The Schrödinger wave-function is expressed in a unit which is the square root of an inverse cubic meter. This fact alone makes clear that the wave-function is an abstraction, forever hidden from our view. Nobody will ever measure directly the square root of an inverse cubic meter.

Freeman Dyson, Why is Maxwell’s Theory so hard to understand?

https://www.clerkmaxwellfoundation.org/DysonFreemanArticle.p...

Sure but i can invent infinitely many unfalsifiable claims that mean nothing
Who said anything about recording? What would the subjective experience of measuring something with infinite precision possibly be like?
> would require somehow recording an infinite amount of information...

>> Just because you can't record something...

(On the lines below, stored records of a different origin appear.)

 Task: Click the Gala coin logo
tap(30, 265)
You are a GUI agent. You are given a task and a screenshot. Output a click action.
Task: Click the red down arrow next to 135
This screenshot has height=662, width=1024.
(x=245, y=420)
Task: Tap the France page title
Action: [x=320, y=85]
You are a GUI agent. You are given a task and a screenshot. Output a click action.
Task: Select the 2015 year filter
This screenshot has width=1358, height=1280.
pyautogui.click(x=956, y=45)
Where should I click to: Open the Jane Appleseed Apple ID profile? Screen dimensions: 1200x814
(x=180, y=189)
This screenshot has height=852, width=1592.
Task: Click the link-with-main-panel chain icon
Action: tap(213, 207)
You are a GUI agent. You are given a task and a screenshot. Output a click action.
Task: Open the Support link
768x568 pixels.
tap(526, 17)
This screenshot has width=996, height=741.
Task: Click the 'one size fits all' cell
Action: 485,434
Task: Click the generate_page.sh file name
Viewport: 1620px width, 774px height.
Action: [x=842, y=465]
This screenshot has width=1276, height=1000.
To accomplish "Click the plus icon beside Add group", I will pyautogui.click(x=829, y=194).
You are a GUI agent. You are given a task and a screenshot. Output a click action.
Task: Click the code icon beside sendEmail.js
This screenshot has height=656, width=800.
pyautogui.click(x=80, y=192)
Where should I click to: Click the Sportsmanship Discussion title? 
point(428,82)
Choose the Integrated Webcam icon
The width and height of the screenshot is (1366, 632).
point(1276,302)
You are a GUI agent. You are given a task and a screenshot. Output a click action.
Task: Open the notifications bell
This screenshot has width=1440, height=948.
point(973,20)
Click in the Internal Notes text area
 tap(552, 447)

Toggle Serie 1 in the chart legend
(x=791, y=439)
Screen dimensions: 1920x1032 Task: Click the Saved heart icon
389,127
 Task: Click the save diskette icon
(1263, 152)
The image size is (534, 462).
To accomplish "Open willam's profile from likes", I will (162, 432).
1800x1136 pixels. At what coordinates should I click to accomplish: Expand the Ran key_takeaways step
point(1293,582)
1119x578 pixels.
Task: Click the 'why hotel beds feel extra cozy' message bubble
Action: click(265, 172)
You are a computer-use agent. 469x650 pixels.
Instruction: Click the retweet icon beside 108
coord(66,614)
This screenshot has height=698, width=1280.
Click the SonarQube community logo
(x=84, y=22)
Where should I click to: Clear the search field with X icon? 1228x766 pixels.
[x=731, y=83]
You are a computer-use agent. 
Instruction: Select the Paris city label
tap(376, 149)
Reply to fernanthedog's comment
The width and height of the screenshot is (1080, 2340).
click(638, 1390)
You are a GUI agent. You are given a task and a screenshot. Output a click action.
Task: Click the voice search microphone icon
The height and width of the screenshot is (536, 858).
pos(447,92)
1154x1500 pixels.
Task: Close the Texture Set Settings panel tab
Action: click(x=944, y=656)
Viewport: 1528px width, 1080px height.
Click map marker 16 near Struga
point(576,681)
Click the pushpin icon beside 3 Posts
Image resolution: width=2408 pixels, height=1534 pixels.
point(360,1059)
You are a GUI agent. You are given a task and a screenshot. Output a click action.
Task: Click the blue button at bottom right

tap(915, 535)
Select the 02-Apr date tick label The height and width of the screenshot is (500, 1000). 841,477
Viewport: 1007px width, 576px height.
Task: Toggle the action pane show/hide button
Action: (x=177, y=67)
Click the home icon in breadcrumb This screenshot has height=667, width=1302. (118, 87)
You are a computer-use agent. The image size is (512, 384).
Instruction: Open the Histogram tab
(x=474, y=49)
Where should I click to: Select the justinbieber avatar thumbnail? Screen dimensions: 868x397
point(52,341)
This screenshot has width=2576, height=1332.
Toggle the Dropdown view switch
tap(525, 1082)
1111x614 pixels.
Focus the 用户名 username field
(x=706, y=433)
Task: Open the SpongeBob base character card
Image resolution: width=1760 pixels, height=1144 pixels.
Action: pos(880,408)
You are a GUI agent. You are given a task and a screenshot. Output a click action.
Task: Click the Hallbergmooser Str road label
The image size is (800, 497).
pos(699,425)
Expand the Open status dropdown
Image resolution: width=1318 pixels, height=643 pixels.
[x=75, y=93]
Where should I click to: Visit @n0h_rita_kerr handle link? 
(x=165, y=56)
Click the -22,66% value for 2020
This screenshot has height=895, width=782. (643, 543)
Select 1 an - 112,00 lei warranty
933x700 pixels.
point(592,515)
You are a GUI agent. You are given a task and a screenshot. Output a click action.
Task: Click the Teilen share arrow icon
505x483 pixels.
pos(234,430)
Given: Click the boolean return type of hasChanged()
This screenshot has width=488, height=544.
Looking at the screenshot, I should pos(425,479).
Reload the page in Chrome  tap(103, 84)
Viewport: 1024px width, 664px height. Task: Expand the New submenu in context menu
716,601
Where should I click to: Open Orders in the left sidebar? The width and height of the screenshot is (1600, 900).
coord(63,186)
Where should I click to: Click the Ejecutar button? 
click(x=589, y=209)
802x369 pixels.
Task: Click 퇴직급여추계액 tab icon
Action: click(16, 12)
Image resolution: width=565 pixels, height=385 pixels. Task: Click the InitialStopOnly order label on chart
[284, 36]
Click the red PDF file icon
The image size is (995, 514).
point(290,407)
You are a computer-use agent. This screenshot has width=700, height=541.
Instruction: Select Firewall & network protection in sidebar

>>> Who said anything about recording?

Sorry, my mistake, I was distracted when I wrote that reply. Yes, I did write that, but it's not actually essential to the point I was trying to make, which was: what could the result of measuring anything to an infinite precision possibly look like?
> what could the result of measuring anything to an infinite precision possibly look like?

Depends on what you're measuring. To illustrate why that isn't a facetious response, consider the difference between 'measuring' pi, 'measuring' a meter and 'measuring' the mass of a proton. (Or, for that matter, the relative mass of three of something to one of it.)

You'd need to somehow record refinements endlessly? I don't get what you're getting at.
How do you measure pi?
By repeatedly throwing a needle on a striped pattern: [1]. Obviously, you will need an infinite number of throws for an infinitely precise measurement of pi.

[1] https://en.wikipedia.org/wiki/Buffon%27s_needle_problem

> How do you measure pi?

Pick your method. It’s the ratio of a circle’s circumference to its diameter.